How do AI chatbot SaaS companies make money? The standard model is a flat monthly subscription per client/tenant, typically ranging from $49 to $299/month depending on features and conversation volume included. At our infra cost of ~$12.70 per tenant, the margin on a $99/month plan is roughly 87% gross margin on infrastructure alone (before developer time and support). OpenAI charges per conversation; you charge a flat monthly fee. The gap between $0.001/conversation and a $99 flat fee is where the business lives.
What is multi-tenant architecture for SaaS? Multi-tenancy means a single deployment of your application serves multiple distinct customers ("tenants"), with each tenant's data completely isolated from others. In a chatbot SaaS context, this means one API server, one database, and one codebase simultaneously serving 10 different companies, each with their own conversations, knowledge base, branding, and settings, without any tenant being able to access another's data. The alternative (single-tenant) would mean deploying a separate API and database instance per customer, which multiplies infrastructure costs proportionally. Multi-tenancy is what makes the $127/month figure possible for 10 clients.

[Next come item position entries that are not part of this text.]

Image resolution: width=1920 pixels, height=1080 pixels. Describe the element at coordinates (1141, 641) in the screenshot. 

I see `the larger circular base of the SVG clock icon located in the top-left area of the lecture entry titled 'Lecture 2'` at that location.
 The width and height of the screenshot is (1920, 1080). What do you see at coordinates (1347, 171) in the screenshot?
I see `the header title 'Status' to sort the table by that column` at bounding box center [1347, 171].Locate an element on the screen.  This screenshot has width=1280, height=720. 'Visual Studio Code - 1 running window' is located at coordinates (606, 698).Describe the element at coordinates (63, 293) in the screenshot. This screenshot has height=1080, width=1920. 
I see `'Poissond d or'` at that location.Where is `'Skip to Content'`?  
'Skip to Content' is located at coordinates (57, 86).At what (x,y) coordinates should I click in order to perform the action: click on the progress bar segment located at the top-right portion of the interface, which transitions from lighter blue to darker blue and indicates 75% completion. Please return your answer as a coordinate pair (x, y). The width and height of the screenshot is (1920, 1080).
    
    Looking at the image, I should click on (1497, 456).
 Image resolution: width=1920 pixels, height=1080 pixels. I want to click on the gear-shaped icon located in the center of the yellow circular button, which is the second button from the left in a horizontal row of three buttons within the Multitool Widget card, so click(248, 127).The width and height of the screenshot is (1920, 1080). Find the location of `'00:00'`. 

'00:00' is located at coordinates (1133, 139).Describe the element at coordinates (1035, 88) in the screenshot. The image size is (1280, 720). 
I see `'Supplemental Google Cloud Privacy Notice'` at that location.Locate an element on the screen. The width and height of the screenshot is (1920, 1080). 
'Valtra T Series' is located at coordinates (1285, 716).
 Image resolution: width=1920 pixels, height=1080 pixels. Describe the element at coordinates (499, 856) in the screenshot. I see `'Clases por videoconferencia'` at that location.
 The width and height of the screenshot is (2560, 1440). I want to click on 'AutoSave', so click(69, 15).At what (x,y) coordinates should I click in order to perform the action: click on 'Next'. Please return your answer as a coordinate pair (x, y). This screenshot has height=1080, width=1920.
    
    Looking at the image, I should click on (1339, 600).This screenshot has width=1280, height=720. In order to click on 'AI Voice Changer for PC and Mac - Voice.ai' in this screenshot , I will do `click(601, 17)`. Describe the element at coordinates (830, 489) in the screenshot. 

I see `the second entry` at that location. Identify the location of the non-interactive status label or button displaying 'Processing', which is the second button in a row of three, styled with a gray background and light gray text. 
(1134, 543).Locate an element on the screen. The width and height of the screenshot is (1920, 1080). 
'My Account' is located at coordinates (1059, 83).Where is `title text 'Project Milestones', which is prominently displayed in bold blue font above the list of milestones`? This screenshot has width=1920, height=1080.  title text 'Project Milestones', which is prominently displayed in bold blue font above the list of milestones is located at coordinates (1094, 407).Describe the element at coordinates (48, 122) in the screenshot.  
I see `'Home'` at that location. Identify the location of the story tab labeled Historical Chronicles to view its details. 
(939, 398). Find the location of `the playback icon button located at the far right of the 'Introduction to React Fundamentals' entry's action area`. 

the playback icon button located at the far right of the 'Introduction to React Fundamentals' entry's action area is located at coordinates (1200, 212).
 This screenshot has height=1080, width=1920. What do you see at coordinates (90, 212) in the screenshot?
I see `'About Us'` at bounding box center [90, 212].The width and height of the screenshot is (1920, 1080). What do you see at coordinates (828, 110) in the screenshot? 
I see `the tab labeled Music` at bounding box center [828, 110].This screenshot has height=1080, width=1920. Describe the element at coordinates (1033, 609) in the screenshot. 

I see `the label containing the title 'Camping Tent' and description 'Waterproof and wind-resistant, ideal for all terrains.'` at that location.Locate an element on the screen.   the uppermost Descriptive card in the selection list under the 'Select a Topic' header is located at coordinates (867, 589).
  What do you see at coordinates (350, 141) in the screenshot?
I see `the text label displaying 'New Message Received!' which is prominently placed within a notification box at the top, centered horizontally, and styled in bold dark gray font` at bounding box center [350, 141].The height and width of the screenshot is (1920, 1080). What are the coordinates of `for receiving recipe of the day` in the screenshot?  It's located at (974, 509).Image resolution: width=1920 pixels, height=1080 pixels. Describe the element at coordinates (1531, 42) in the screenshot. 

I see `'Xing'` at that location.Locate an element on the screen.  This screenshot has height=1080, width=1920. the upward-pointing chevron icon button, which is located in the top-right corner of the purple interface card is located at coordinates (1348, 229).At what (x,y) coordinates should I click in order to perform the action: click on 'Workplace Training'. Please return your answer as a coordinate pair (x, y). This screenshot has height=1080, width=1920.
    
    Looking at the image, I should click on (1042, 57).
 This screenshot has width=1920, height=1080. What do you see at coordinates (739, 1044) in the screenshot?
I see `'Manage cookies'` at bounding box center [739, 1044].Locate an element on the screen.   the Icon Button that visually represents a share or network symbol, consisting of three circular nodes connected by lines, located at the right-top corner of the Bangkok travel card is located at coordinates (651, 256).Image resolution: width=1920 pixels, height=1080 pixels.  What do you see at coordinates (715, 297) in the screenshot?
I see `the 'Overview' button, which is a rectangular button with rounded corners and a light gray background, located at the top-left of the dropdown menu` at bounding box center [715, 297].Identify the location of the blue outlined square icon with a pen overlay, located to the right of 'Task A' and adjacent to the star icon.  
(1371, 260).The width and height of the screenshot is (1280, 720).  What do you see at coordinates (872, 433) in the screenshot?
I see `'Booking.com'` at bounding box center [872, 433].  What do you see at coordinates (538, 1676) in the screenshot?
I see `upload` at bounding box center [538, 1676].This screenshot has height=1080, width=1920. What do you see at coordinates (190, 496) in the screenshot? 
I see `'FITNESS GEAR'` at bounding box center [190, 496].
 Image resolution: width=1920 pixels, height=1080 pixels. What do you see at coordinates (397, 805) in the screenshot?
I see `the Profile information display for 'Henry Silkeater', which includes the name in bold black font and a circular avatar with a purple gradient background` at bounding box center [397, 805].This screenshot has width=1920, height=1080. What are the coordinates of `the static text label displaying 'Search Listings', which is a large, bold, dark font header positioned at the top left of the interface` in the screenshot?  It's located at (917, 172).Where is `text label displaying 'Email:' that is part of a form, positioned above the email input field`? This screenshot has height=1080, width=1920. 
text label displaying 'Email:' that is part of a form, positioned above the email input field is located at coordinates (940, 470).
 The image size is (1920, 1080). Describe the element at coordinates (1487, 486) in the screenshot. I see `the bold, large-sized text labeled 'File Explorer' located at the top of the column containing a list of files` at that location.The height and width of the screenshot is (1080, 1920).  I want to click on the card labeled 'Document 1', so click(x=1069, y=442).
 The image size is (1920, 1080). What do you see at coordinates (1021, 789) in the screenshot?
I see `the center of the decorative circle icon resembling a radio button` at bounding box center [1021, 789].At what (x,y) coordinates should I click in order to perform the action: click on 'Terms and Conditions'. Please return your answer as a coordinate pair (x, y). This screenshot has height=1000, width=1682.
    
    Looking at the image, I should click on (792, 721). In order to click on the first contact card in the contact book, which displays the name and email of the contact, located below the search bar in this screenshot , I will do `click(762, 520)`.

When should you build vs. buy a chatbot platform? Build if you need multi-tenant capabilities at scale, full control over data and AI behavior, or you're building a product rather than using a tool. Buy if you're a single business that needs a chatbot deployed in an afternoon and don't want to maintain infrastructure. The inflection point is roughly 3–5 clients: below that, existing platforms are cheaper than the developer hours to build. Above that, the economics of building start to compound in your favor.